Weingut Hirsch, 1ÖTW "Ried Gaisberg" Grüner Veltliner
Weingut Hirsch, 1ÖTW "Ried Gaisberg" Grüner Veltliner

Weingut Hirsch, 1ÖTW "Ried Gaisberg" Grüner Veltliner

Kamptal, Austria 2020
Regular price$45.00

Weingut Hirsch, 1ÖTW "Ried Gaisberg" Grüner Veltliner

In most wine books, Grüner Veltliner tends to play second fiddle to Riesling in the Austrian sections, but Johannes Hirsch thinks that is missing the point. “The grape variety is just a way to transport terroir,” he says. “One hundred years ago, you might just find the village name on the label or the vineyard and no mention of the variety; it was not so important.” It’s all about the terroir, you see, and the Ried Gaisberg vineyard marries so perfectly with Grüner that it’s hard to know where soil stops and wine begins.

That soil is highly calcareous (i.e. limestone-rich) and those minerals, like lime and chalk, are translated as pure, lighting-like energy that turns the Grüner into a glass of sizzling sunshine, bursting with citrus peel and spice. Now, I’m all for simple Grüner, ideally while sitting outdoors at a Vienna café. But give it top-notch terroir and put the farming and winemaking into the hands of a master like Johannes Hirsch and it becomes something altogether different: world-class white wine. If you’ve been lulled to sleep with lazy summer sippers lately, this is the white that will wake you up!

The wine regions along the Danube west of Vienna—Wachau, Kremstal, Kamptal—are incredibly rich in history, and the architecture and landscape haven’t changed a whole lot over the centuries. Visiting places like the Kamptal really feels like going back in time; Johannes Hirsch lives in a house that was constructed “...when Albrecht Dürer created his famous ‘Rhinoceros’ woodcut and Michelangelo was at work on his frescoes in Rome’s Sistine Chapel.” The Hirsch family acquired the property in 1878, and it remained a mixed-use farm until the 1970s, when Johannes’ father, Josef, began focusing more intently on viticulture. Over the years, Josef—joined by Johannes in the mid-1990s—pieced together more vineyard land en route to the estate’s current dimensions.  

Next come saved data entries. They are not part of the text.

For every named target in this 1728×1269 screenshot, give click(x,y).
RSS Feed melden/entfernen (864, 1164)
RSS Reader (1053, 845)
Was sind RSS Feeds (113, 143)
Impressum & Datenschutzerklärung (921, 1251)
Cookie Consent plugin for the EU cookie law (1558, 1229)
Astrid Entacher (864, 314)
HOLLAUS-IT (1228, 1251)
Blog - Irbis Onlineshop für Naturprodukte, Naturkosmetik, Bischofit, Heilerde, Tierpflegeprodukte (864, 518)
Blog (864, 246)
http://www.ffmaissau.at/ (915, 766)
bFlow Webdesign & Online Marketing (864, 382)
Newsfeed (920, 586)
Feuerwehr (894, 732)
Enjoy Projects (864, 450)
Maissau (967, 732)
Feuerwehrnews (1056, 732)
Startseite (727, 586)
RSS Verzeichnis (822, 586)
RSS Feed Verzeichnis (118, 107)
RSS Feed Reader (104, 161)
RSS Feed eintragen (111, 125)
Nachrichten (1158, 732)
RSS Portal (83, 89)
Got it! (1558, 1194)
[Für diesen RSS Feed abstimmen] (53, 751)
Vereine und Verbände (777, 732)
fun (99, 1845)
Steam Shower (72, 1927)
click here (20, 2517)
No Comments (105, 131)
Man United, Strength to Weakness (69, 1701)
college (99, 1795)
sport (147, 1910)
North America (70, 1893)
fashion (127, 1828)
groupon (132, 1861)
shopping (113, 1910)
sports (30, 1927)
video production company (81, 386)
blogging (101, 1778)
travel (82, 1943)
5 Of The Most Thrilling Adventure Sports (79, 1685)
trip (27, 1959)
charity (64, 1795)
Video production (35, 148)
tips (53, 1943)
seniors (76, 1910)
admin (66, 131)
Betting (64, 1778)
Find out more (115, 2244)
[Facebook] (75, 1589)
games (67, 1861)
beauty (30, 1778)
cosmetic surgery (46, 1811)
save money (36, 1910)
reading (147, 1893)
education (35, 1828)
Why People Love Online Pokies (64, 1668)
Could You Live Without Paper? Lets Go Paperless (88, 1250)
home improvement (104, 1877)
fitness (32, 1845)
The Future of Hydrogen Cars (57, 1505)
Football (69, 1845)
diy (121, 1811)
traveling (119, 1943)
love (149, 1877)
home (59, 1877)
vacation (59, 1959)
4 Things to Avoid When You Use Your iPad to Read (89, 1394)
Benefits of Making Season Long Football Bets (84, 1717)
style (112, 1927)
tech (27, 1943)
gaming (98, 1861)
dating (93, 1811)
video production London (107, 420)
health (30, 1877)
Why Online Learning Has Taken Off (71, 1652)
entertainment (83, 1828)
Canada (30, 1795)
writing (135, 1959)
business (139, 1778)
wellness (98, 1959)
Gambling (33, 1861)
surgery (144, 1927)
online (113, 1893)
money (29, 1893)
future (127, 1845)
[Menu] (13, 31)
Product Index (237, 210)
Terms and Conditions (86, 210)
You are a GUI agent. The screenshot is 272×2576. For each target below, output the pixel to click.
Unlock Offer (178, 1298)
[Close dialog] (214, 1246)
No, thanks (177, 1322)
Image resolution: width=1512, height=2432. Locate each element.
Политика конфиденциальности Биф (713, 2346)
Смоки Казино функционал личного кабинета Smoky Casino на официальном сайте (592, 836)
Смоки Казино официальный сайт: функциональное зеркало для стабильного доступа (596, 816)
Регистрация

Johannes Hirsch runs his family estate with a deep respect for its centuries-old history, farming his vineyards according to rigorous biodynamic principles and producing single-vineyard wines from some of the best sites in Austria’s picturesque Kamptal. There’s a level of refinement, purity, and precision from the top to the bottom of Hirsch’s lineup, and the Gaisberg Grüner Veltliner is definitely near the very top. Hirsch’s philosophy for this bottling is so simple and yet the results are so profound. They harvest their Respekt Certified Biodynamic crop by hand towards the end of September or early October and then press the whole-bunches into a mixture of stainless steel and large neutral casks. Upon completing a natural fermentation, the resulting wine continues maturing on the lees for 6-8 months before racking and then resting in bottle prior to release.

Decant this glistening 2020 for at least 30 minutes and serve it at 45-50 degrees in an all-purpose stem and you will be rewarded with layers of key lime, honeysuckle, star jasmine, peach skin, and white pepper. Of course, there are waves of saline minerals and that delicious, prickly acidity that keeps you reaching for another glass, but there’s also subtle hints of complex umami. It’s the complete package of refinement and refreshment. You can keep it simple and serve alongside an assortment of alpine cheeses and charcuterie, or go the distance and fry up some cutlets for authentic wiener schnitzel. Either way, prepare to be blown away by Grüner!